Tonic inhibition in the dentate gyrus is mediated by GABAA receptors containing α4 and δ subunits as well as those containing α5 and γ2 subunits (Zhang et al., 2007). The ability of STP to act at receptors containing these subunits suggests that potentiation of tonic GABA currents may contribute to the anticonvulsant effect of STP. We compared the effect of STP on tonic GABA current in dentate granule cells in young (21–23 day old) naive animals to that in animals with established SE. STP significantly and similarly potentiated the tonic current in both groups of animals. The continued effectiveness of STP on tonic inhibition in established SE was likely due to the persistence of δ-containing GABAA receptors on the membrane surface (Goodkin et al., 2008). In contrast, DZP does not act at δ-containing receptors. However, DZP still potentiated the tonic GABA current in granule cells in naive animals, possibly by acting on extrasynaptic α5/γ2-containing GABAA receptors (Zhang et al., 2007). This potentiation by DZP was lost in established SE, likely due to internalization of these γ2-containing receptors (Naylor et al., 2005; Goodkin et al., 2008).
STP can increase GABA release by acting presynaptically on inhibitory terminals (Quilichini et al., 2006). This action could contribute to the effects of STP on IPSC decay and tonic inhibition as well as the anticonvulsant effect of the compound. In naive animals, we found that STP did not alter the amplitude of spontaneous miniature IPSCs (mIPSCs), but significantly increased the frequency and decay time of the events. These findings point to both presynaptic and postsynaptic actions of STP on GABAergic inhibition. The effects of STP on mIPSCs persisted in established SE. In contrast, in naive animals DZP significantly potentiated only the decay time of mIPSCs, without affecting mIPSC frequency. Therefore, DZP acted entirely postsynaptically on GABAA receptors. As predicted, in established SE, the effect of DZP on mIPSC decay was significantly reduced. Therefore, STP, but not DZP acts presynaptically to facilitate GABAergic inhibition, and this effect remains in established SE. The presynaptic effect of STP to enhance GABA release differentiates it from both barbiturates and BZDs, further demonstrating the unique pharmacologic profile of this drug.
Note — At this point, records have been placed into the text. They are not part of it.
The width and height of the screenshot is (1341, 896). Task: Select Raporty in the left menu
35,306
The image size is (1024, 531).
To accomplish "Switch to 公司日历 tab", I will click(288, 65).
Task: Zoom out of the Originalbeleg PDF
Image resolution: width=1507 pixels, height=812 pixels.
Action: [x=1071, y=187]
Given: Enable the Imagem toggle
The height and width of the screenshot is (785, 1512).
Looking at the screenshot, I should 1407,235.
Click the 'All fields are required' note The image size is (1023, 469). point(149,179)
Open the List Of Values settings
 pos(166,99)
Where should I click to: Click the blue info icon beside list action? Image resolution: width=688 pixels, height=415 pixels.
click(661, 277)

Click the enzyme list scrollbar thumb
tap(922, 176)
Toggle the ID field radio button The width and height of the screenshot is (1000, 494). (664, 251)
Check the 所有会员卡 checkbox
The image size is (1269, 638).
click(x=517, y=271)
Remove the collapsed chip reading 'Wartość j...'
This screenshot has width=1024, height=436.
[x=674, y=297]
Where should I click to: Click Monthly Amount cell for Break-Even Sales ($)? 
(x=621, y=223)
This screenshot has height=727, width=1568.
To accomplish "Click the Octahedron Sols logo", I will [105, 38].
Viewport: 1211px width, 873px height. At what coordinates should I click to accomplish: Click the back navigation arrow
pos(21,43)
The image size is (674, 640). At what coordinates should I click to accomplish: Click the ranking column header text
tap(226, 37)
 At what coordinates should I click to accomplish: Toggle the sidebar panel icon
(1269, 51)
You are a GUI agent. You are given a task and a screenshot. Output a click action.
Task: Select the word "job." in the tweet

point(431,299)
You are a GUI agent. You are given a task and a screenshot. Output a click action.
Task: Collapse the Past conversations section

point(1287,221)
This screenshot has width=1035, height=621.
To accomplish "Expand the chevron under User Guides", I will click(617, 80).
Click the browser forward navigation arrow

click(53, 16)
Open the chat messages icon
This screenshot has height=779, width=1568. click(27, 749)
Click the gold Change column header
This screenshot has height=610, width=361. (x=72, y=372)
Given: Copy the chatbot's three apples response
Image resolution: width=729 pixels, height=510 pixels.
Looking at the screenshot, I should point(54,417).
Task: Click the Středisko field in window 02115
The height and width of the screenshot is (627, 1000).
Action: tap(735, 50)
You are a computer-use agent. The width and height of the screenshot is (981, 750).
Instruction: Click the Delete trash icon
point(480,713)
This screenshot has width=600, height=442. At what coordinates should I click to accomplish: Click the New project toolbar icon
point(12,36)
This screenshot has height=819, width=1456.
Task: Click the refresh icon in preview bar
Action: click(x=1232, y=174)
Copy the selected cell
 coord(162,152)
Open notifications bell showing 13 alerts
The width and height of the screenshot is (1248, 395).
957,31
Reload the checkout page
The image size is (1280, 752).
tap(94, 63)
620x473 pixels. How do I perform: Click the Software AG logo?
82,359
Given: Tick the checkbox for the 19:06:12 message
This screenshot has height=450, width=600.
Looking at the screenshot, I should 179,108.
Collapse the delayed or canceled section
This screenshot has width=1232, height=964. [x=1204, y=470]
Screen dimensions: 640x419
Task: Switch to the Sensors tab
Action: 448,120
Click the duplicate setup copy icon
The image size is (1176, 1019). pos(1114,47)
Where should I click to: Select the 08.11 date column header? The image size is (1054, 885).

In summary, these findings suggest that at doses that yield therapeutically relevant concentrations, STP is anticonvulsant by potentiating GABAergic inhibition. The subunit selectivity profile of STP enables it to remain effective despite GABAA receptor subunit changes in established SE. The need for novel therapies for established SE is underscored by clinical studies showing that the majority of patients undergoing SE do not receive treatment within 30 min of seizure onset (Pellock et al., 2004). The increased duration of these seizures decreases their likelihood of being successfully treated with BZDs. The additive effects of BZDs and STP observed in the present study suggest that the combination of STP and BZDs would produce stronger enhancement of GABAergic inhibition and potentiate a greater variety of GABAA receptors than would BZDs alone. These findings point to the potential utility of STP, either alone or as add-on therapy, for treatment of established and BZD-resistant SE. Furthermore, the age dependence of its anticonvulsant effect suggests that STP would be most effective in treating SE in children where it is most prevalent.